Longtime coach has been hospitalized since Jan. 3 while battling the symptoms of Guillain-Barré syndrome
As a successful, highly competitive basketball coach, Kyle Brooks has had his patience tested over the years. But, his patience has never been tested as much as it is right now.
Brooks, who began his 20th year at Prairie High School last fall, has been hospitalized since Jan. 3 while battling the symptoms of Guillain-Barré syndrome. Guillain-Barré (pronounced gee-YAH-buh-RAY) syndrome is a rare disorder in which the body’s immune system attacks the nervous system. Weakness and tingling in the extremities are usually the first symptoms. These sensations can quickly spread, eventually paralyzing your whole body.

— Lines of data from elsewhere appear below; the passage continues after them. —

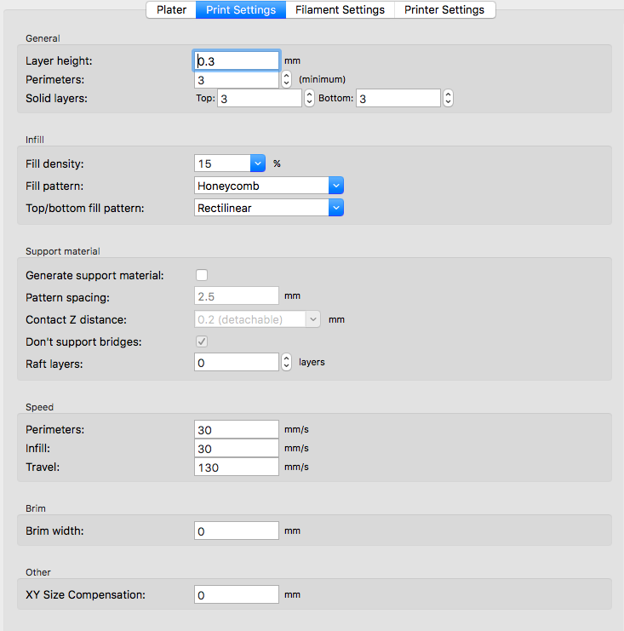624x631 pixels.
Task: Focus the Infill speed field
Action: [237, 448]
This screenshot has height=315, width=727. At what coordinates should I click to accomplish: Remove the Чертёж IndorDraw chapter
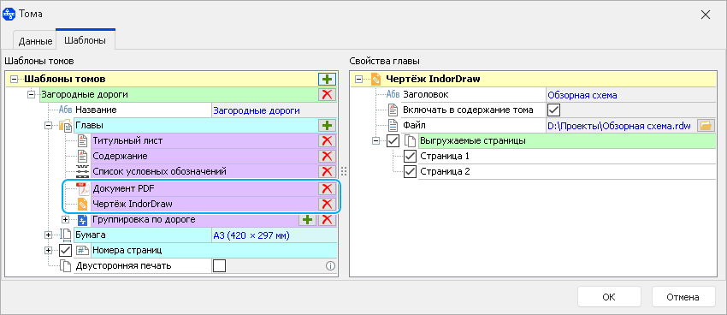point(328,204)
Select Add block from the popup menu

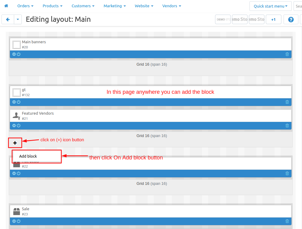click(x=28, y=156)
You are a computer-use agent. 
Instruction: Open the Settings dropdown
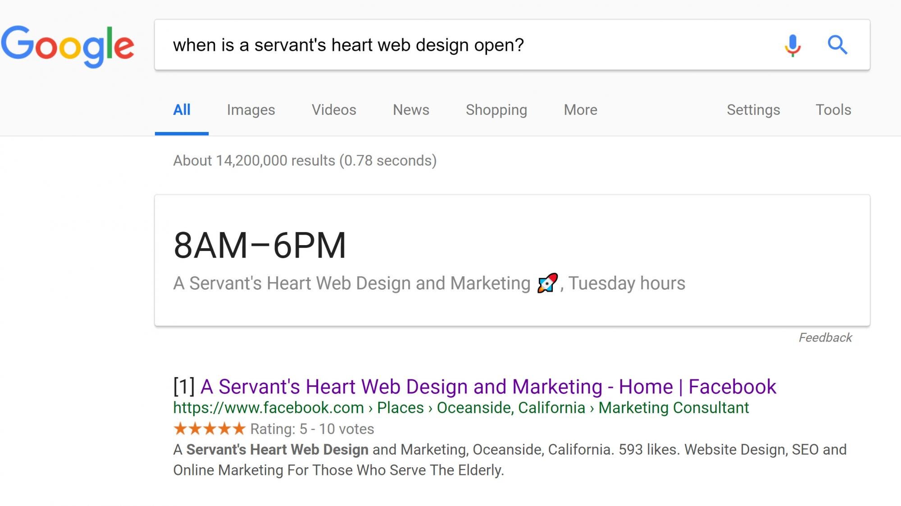click(x=753, y=110)
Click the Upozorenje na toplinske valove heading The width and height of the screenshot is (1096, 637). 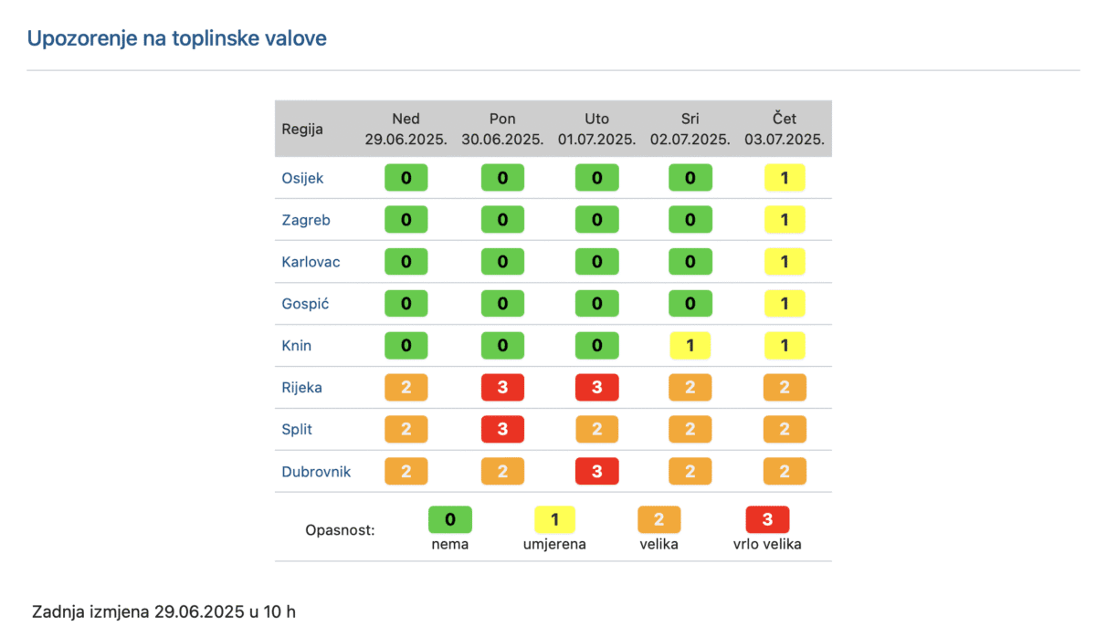[176, 38]
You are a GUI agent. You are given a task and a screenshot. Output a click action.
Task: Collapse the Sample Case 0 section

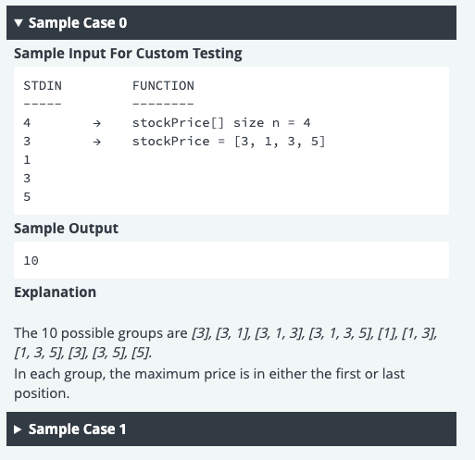(231, 23)
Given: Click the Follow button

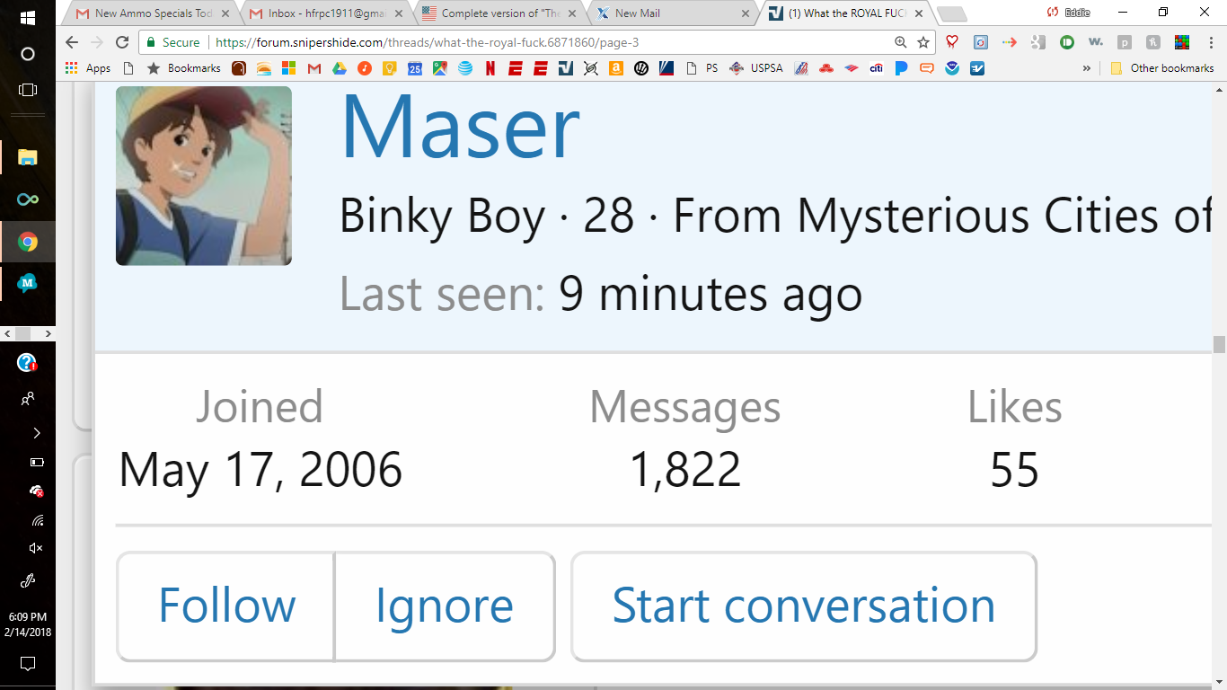Looking at the screenshot, I should (226, 606).
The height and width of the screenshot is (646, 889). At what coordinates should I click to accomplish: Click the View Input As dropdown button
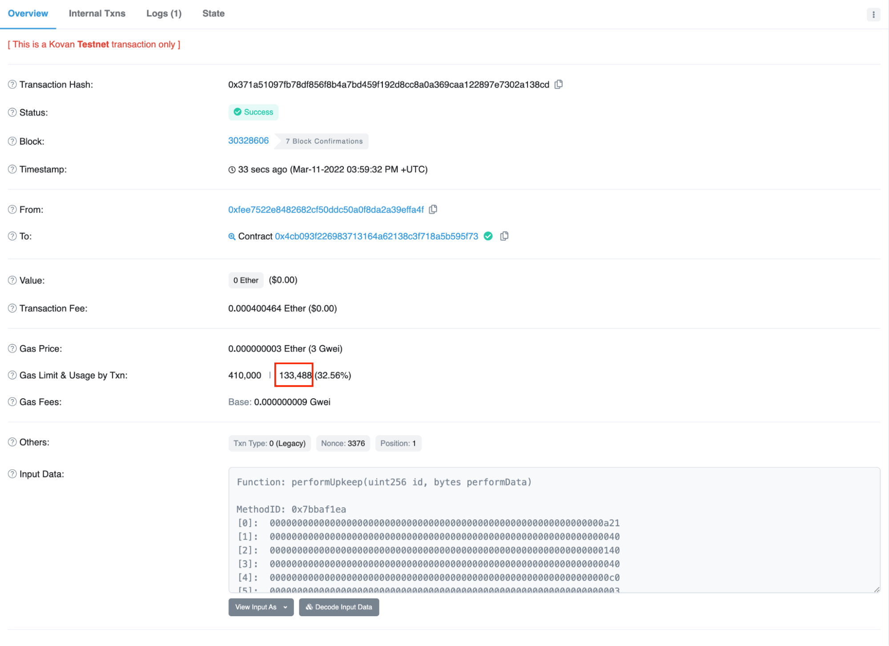point(261,607)
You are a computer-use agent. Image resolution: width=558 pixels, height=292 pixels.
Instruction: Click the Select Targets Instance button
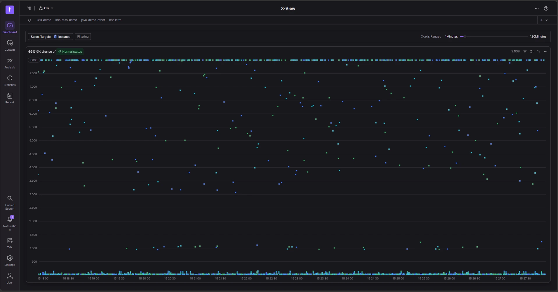coord(50,37)
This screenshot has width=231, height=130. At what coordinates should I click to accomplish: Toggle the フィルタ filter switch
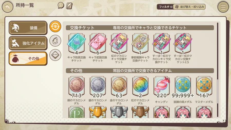coord(165,7)
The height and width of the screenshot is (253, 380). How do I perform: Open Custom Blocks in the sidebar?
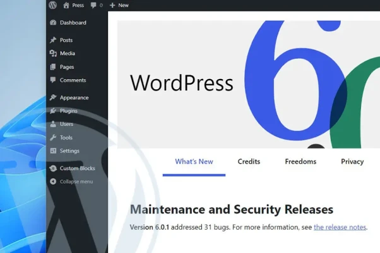(77, 168)

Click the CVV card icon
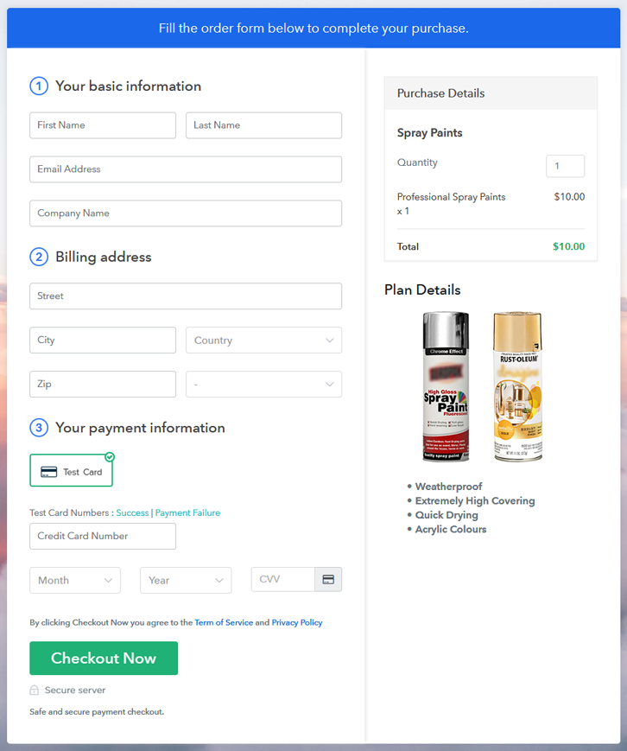point(328,579)
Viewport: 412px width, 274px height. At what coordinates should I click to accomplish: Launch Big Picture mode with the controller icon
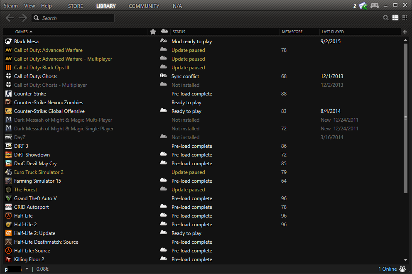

Brooks has been through most, if not all of those symptoms since he has been hospitalized. However, like most patients impacted by Guillain-Barré syndrome, he’s getting better.
“I’m doing alright,’’ Brooks said when reached by phone Friday afternoon, just four days after having a trach tube removed. “I’m getting better. I’ve had some good things happen over the last 3-4 days. The trach tube is fully removed now so I can talk. I am very fortunate. I am able to talk and I’m getting better. My eyesight is getting close to being fully back.’’
Brooks’ words will no doubt be comforting to a legion of adoring students, teachers and community members of Prairie High School, where he was honored Thursday evening with a tribute prior to the Falcons’ district tournament victory over Timberline.
“It’s taking a lot of patience on my part in terms of just having to relearn some things,’’ Brooks told Clark County Today. “It’s amazing how fast the human mind can forget how to do things but it’s also amazing how you can relearn and get things back very quickly. The hardest thing is just being patient.’’
Brooks said his days are currently full of physical, occupational and speech therapy. Brooks clearly showed an understanding of the battle he is fighting right now and he remains faithful that he will make a full recovery, or something very close to a full recovery.
“I know people in this situation who make a full recovery,’’ said Brooks, who coached at Woodland High School for four years before moving to Prairie. “Sometimes, people make a partial recovery, but many, many people make close to a full recovery. Anything I can do to get back to having the life I had, or being close to that, I will be very thankful for.’’
While he has been away from Prairie, the Falcons basketball team has been coached by Jimmy Tuominen, one of Brooks’ longtime assistant coaches. The Falcons have advanced to the quarterfinals of the district tournament.
“I miss Prairie High School dearly,’’ said Brooks, who has coached four teams that have brought home top 8 trophies from the state basketball tournament in his tenure at the school. “I have missed coaching this year but I couldn’t more proud of Jimmy for getting the opportunity and doing the job he is doing right now.’’
Kyle’s medical ordeal has obviously been challenging for his wife Jane and the couple’s four sons (Preston, wife Brittany; Mason, wife Tori; Dayne, wife Carol; and Scott).
“It’s been horrible; it’s exhausting for him, it’s exhausting for me,’’ said Jane, who works as the attendance secretary at Summit View High School, Battle Ground School District’s alternative high school. “I’m working and then coming down to the hospital as much as I can.’’
Kyle and Jane have always relied on their religious faith, but seemingly, never more so than now.
“Every minute of every day, we are so relying on the Lord,’’ Jane said.
Jane is thankful for all of the support she and Kyle have received from family, friends and community members.
“He has 265 messages on his phone,’’ Jane said. “Everyone says ‘if there is anything I can do just say so.’ I say, ‘just don’t bring food.’ I don’t need food. But, everyone has been so wonderful.’’
Like Kyle, Jane is optimistic about her husband’s prognosis.
“He’s getting better every day,’’ Jane said. “It’s just going to take a long time. Every day he’s improving. I’m hoping that in the fall he can go back to work at Prairie. I’m not sure about basketball. That’s probably still up in the air.’’
That return to Prairie will obviously be a welcomed event for many.
“Kyle has been a first-class ambassador of Prairie High School athletics for 20-plus years,’’ said Prairie Athletic Director Jason Castro. “His basketball program has been one of the most consistent programs in Southwest Washington. More importantly, he is a man of integrity and we stand with him and his family during this difficult time.”